DATASET EXTRACT
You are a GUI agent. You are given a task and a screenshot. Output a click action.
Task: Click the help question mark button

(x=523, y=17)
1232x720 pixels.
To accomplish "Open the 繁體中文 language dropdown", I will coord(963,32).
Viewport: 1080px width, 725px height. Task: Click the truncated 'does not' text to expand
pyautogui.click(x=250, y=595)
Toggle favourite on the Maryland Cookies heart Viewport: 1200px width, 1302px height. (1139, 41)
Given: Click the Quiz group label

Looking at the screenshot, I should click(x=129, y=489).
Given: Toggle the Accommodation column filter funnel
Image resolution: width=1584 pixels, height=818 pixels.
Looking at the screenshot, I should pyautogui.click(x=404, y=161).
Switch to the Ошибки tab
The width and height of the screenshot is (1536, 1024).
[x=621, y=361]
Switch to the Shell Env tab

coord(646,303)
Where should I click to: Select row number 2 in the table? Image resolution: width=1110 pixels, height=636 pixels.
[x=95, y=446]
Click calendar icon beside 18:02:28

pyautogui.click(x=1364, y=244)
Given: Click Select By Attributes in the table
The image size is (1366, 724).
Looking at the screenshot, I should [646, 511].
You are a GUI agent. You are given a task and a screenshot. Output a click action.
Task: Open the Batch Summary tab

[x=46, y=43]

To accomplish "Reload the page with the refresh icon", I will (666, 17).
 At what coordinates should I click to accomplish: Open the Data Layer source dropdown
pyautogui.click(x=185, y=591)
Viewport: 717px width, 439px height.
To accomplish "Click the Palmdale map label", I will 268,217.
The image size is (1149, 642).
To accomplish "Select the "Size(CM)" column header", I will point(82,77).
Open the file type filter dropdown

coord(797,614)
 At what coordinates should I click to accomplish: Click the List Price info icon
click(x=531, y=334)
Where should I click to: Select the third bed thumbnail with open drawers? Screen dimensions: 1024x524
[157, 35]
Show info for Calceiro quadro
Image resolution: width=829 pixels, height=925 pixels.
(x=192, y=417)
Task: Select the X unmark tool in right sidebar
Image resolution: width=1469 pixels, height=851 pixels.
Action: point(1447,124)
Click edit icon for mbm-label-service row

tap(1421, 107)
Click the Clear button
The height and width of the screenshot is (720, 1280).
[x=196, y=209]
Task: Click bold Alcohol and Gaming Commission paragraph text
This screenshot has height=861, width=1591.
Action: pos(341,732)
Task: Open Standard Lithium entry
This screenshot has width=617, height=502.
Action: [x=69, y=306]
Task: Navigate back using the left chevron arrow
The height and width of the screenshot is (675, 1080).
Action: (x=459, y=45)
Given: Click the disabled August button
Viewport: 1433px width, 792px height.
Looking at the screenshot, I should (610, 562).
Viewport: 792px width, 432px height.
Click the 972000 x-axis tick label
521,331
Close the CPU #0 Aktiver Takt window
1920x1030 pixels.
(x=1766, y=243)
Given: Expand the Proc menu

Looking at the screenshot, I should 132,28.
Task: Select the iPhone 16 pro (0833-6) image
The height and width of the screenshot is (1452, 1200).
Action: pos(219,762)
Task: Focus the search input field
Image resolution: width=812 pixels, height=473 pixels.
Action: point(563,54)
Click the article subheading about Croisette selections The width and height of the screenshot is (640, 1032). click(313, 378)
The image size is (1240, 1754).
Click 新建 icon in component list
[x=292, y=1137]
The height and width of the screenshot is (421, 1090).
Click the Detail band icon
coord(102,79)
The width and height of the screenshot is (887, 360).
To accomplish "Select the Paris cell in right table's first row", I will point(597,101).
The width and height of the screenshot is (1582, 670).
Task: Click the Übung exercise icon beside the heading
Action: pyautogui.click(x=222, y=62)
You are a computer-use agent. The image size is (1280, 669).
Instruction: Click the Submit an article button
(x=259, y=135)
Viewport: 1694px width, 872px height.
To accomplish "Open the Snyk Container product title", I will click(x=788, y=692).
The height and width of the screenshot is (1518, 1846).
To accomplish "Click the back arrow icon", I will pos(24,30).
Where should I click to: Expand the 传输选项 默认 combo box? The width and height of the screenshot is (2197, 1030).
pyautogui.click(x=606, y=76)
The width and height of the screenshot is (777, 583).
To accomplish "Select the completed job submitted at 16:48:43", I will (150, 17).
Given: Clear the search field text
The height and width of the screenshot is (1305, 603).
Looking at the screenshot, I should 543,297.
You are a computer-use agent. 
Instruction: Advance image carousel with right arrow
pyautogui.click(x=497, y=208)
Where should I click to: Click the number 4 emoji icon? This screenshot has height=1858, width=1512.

TRY IT
Read the records above. Show each line that has the string "back".

YOUR SOLUTION
Task: Navigate back using the left chevron arrow
To accomplish "Click the back arrow icon", I will pos(24,30).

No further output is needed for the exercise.